2.7. Verweerder heeft gesteld dat hij bij de beoordeling van aanvragen om een vergunning op grond van artikel 12 van de Natuurbeschermingswet voor het exploiteren van veehouderijen in de nabijheid van natuurmonumenten het volgende beleidskader toepast.
In beginsel mag de toegestane ammoniakdepositie niet meer bedragen dan de natuurlijke achtergronddepositie. Hiervoor wordt aangesloten bij de - inmiddels vervallen - Interimwet ammoniak en veehouderij. In artikel 4 van deze wet is voor de depositie een grenswaarde gesteld van 15 mol/ha/jaar, behoudens de in de artikelen 5 tot en met 9 bedoelde (overgangs-)situaties.

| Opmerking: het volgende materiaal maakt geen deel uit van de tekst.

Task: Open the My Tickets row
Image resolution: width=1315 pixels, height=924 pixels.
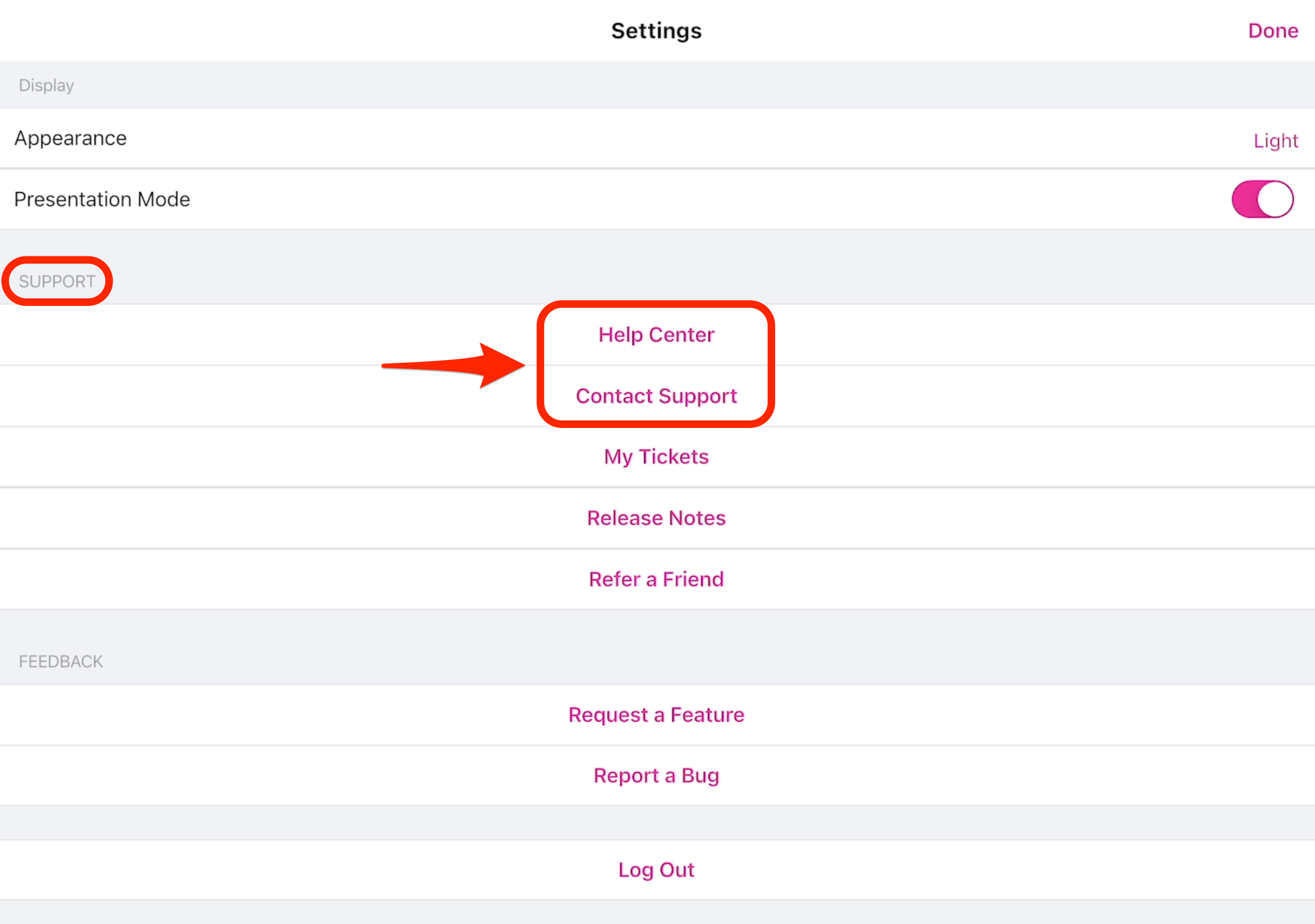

Tot het moment dat vergunningverlening op grond van de Natuurbeschermingswet kan worden gebaseerd op een nadere invulling van het vereiste bijzondere beschermingsniveau wordt het stand still-beginsel gehanteerd. De beslissende datum is daarbij die van de aanwijzing van het desbetreffende gebied als beschermd natuurmonument. Uitgangspunt voor de beoordeling van de vergunningaanvraag is: geen toename van de individuele depositie van een veehouderij. Aan bestaande bedrijven waarvoor een milieuvergunning is verleend, zal in beginsel ook een vergunning krachtens de Natuurbeschermingswet kunnen worden verleend. Dit ontslaat de veehouderijbedrijven echter niet van hun plicht om een vergunning op grond van de Natuurbeschermingswet aan te vragen.

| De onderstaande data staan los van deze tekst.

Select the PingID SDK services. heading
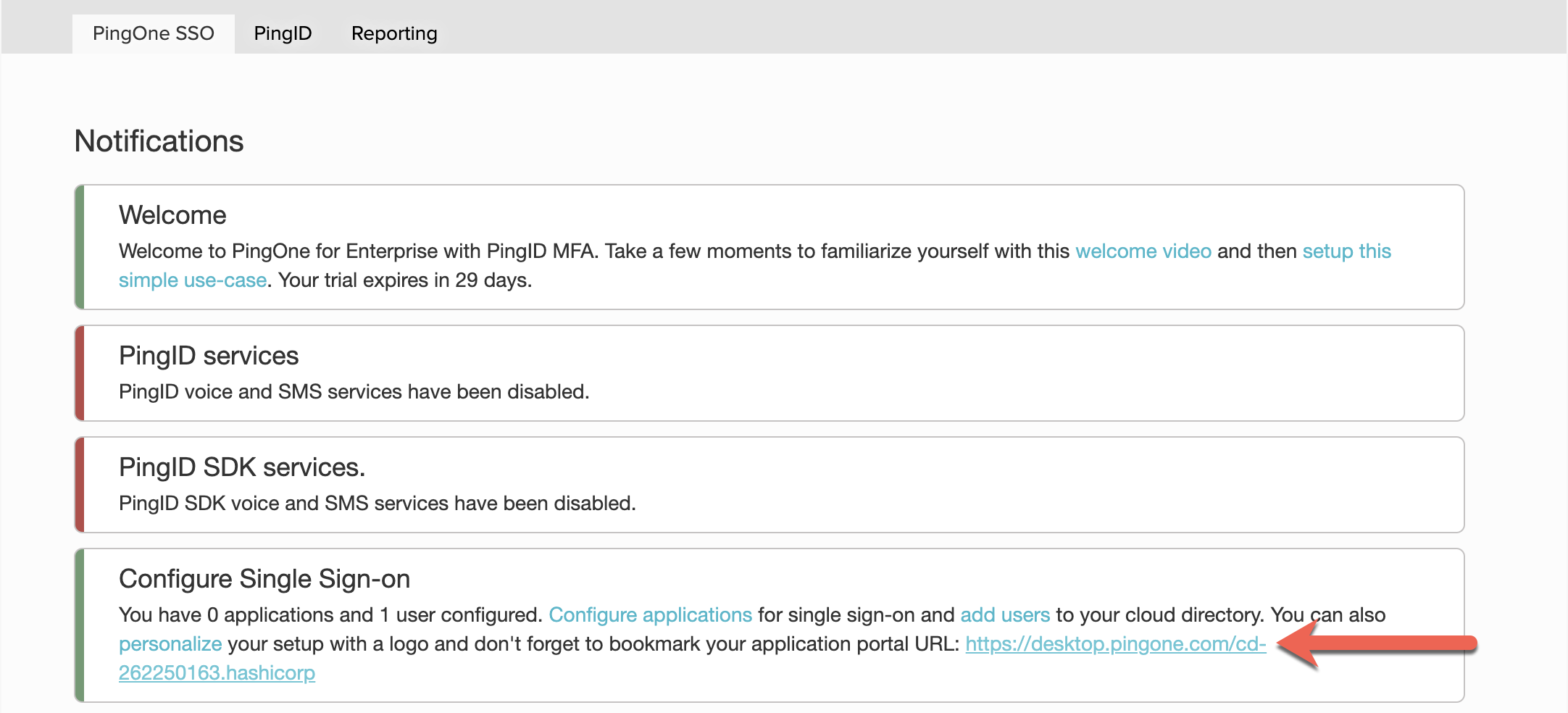The height and width of the screenshot is (713, 1568). [x=242, y=467]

In een aantal gevallen zal een individuele beoordeling plaats moeten blijven vinden om invulling te kunnen geven aan het bijzondere beschermingsniveau voor de aangewezen gebieden. Hiervoor is aanleiding indien de door het bedrijf veroorzaakte ammoniakdepositie groter is dan 600 mol/ha/jaar.
De Afdeling acht dit beleid niet onredelijk.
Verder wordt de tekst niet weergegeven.